=== Data for review ===
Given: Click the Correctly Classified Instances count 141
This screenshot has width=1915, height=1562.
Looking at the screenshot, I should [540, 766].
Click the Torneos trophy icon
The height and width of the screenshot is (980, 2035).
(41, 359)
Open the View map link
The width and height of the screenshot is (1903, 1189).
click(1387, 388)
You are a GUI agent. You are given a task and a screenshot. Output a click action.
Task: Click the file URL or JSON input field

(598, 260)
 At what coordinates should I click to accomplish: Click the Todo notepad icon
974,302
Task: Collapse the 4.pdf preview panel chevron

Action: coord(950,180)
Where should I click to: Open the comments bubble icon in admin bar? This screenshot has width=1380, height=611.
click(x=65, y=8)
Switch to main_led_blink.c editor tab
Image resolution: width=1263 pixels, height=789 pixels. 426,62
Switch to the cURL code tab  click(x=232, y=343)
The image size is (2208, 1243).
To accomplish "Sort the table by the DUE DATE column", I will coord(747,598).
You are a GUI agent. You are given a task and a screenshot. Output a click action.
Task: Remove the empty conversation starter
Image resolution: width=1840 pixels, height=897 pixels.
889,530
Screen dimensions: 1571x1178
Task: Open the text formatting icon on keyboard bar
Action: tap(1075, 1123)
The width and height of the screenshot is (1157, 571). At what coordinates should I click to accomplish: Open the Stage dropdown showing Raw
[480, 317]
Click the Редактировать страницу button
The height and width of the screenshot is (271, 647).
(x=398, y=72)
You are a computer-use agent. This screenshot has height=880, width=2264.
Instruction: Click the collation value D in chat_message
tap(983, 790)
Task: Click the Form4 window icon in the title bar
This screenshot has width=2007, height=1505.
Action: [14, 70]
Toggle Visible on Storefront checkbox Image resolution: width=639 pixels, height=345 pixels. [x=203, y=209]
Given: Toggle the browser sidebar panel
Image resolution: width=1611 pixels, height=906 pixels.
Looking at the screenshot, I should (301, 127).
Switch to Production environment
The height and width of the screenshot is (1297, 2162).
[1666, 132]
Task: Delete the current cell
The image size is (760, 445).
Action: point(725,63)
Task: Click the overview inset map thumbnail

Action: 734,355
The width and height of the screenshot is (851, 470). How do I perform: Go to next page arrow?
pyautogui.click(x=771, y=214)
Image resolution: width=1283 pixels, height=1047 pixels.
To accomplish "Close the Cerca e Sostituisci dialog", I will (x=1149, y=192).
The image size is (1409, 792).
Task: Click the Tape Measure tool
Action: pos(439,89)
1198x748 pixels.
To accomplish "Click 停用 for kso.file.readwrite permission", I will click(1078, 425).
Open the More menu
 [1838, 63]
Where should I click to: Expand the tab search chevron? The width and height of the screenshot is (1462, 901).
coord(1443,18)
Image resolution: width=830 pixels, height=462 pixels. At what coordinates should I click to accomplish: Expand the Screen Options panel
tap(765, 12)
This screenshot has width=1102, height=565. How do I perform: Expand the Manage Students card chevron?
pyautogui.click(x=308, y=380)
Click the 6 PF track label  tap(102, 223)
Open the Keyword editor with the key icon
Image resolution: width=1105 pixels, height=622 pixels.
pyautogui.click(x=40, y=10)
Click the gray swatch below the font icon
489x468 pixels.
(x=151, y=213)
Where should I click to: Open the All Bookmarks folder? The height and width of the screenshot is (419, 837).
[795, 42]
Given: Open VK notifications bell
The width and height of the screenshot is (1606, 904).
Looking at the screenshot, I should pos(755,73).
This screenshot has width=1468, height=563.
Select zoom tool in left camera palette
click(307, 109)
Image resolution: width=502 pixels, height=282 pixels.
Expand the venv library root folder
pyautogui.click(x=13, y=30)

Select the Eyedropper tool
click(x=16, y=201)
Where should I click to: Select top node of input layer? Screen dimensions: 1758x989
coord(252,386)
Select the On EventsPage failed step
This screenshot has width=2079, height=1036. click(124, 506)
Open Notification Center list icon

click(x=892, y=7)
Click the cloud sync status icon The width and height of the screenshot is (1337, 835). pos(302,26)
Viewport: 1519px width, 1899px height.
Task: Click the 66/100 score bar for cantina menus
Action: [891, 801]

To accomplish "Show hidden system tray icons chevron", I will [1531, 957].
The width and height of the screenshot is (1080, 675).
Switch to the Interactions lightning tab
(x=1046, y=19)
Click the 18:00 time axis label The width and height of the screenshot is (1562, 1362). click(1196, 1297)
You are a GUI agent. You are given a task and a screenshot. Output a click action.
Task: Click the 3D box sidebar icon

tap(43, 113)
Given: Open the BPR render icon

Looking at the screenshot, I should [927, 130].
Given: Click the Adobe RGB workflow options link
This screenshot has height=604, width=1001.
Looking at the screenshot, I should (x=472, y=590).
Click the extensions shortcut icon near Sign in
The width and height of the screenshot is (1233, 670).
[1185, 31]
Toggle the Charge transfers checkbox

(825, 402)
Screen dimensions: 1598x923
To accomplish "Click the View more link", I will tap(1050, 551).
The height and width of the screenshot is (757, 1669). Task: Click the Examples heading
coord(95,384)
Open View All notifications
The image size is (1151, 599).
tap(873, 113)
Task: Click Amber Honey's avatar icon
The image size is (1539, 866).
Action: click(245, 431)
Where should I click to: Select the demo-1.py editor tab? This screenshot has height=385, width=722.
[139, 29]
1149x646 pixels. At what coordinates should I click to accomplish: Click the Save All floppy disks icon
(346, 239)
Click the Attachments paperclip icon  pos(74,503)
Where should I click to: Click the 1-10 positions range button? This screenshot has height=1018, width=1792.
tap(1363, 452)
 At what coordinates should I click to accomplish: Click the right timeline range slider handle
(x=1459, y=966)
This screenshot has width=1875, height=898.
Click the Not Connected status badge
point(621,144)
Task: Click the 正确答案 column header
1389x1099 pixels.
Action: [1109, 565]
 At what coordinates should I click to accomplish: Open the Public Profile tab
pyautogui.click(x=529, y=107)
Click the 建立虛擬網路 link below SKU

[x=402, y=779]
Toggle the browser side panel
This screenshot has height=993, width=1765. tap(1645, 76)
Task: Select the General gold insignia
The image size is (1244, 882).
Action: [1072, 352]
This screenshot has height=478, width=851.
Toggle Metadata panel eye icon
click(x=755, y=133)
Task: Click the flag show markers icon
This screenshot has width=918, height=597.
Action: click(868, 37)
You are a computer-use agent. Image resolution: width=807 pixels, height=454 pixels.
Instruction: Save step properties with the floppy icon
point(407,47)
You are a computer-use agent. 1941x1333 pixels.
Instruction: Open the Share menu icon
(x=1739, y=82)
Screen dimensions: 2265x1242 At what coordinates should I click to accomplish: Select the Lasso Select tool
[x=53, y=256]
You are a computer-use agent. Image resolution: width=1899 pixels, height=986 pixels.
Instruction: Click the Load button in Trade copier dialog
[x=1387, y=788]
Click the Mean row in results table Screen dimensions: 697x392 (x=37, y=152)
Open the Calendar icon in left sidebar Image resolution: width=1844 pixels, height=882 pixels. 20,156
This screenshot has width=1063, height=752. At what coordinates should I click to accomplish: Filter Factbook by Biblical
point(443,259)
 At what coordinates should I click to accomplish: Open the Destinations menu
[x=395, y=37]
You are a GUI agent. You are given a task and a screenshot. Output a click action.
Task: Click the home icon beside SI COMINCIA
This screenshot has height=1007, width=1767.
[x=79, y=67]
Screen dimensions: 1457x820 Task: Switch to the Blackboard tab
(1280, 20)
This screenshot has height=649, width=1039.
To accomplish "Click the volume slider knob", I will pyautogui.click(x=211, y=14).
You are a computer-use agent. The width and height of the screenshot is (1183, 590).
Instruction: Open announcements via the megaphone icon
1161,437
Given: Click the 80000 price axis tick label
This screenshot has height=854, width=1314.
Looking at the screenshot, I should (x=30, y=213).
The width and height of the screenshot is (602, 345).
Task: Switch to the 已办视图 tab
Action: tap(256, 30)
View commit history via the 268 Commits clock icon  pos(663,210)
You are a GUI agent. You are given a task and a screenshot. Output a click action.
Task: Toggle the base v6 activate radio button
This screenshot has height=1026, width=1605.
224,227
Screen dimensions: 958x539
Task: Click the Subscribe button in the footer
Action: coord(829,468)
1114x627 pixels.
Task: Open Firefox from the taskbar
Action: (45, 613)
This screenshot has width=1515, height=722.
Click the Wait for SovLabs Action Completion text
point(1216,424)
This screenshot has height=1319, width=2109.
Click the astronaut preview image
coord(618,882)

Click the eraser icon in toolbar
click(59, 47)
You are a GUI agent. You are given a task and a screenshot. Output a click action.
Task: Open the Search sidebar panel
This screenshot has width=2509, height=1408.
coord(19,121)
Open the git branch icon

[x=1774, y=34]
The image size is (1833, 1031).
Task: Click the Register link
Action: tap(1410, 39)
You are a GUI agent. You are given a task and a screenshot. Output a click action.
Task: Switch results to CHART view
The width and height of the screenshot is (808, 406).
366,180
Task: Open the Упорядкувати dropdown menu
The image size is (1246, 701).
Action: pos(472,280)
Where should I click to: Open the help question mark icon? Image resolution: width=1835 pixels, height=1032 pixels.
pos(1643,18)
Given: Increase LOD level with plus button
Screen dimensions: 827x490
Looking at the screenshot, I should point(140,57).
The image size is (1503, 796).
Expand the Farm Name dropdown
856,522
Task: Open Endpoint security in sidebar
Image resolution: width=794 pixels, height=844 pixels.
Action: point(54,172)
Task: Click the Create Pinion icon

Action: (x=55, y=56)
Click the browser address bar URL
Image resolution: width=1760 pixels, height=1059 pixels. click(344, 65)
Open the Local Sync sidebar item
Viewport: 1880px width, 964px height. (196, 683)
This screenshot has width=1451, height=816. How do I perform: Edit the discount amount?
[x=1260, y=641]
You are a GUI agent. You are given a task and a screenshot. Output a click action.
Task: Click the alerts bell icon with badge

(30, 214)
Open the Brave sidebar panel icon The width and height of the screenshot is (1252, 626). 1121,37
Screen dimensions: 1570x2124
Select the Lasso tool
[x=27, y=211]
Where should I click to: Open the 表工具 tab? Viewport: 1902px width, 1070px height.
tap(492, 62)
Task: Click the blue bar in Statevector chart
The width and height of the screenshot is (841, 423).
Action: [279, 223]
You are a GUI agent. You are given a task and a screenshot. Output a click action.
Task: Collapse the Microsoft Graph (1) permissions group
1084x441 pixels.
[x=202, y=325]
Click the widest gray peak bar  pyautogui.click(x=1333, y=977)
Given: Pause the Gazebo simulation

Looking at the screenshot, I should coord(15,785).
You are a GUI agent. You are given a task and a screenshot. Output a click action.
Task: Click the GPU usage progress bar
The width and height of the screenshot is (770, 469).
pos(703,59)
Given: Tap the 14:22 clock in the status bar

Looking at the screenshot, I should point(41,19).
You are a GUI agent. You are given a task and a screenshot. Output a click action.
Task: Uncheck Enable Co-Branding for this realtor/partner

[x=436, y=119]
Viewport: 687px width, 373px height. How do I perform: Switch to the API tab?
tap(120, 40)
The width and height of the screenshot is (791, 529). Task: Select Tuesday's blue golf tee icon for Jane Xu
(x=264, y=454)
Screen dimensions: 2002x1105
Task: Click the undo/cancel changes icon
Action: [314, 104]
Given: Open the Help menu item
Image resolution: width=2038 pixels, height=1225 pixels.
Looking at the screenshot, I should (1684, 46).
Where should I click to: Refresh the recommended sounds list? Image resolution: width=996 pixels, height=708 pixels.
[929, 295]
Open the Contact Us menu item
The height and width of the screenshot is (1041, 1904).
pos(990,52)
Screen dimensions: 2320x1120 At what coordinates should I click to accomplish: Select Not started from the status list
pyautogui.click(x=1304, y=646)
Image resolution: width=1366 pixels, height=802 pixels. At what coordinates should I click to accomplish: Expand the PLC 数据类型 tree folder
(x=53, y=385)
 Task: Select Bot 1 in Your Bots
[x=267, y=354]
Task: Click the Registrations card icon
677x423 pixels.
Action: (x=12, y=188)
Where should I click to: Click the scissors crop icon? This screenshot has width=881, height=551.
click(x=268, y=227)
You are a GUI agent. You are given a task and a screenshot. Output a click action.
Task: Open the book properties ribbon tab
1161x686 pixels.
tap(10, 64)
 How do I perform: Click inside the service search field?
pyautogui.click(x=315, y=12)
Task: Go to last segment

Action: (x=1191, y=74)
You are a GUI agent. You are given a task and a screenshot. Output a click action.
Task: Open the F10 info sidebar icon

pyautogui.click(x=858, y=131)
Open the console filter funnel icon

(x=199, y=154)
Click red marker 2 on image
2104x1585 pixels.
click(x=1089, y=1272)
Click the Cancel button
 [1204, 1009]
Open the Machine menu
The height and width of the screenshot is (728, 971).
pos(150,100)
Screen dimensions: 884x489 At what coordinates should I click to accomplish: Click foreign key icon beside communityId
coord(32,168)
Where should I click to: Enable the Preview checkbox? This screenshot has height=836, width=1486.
===
Problem:
Give again, word for word, every line of the listing above from the one with "Click the Not Connected status badge" to the one with "Open the Calendar", both inclusive, and nothing beyond them.

Response to this task:
Click the Not Connected status badge
point(621,144)
Task: Click the 正确答案 column header
1389x1099 pixels.
Action: [1109, 565]
 At what coordinates should I click to accomplish: Open the Public Profile tab
pyautogui.click(x=529, y=107)
Click the 建立虛擬網路 link below SKU

[x=402, y=779]
Toggle the browser side panel
This screenshot has height=993, width=1765. tap(1645, 76)
Task: Select the General gold insignia
The image size is (1244, 882).
Action: [1072, 352]
This screenshot has height=478, width=851.
Toggle Metadata panel eye icon
click(x=755, y=133)
Task: Click the flag show markers icon
This screenshot has width=918, height=597.
Action: click(868, 37)
You are a computer-use agent. Image resolution: width=807 pixels, height=454 pixels.
Instruction: Save step properties with the floppy icon
point(407,47)
You are a computer-use agent. 1941x1333 pixels.
Instruction: Open the Share menu icon
(x=1739, y=82)
Screen dimensions: 2265x1242 At what coordinates should I click to accomplish: Select the Lasso Select tool
[x=53, y=256]
You are a computer-use agent. Image resolution: width=1899 pixels, height=986 pixels.
Instruction: Click the Load button in Trade copier dialog
[x=1387, y=788]
Click the Mean row in results table Screen dimensions: 697x392 (x=37, y=152)
Open the Calendar icon in left sidebar Image resolution: width=1844 pixels, height=882 pixels. 20,156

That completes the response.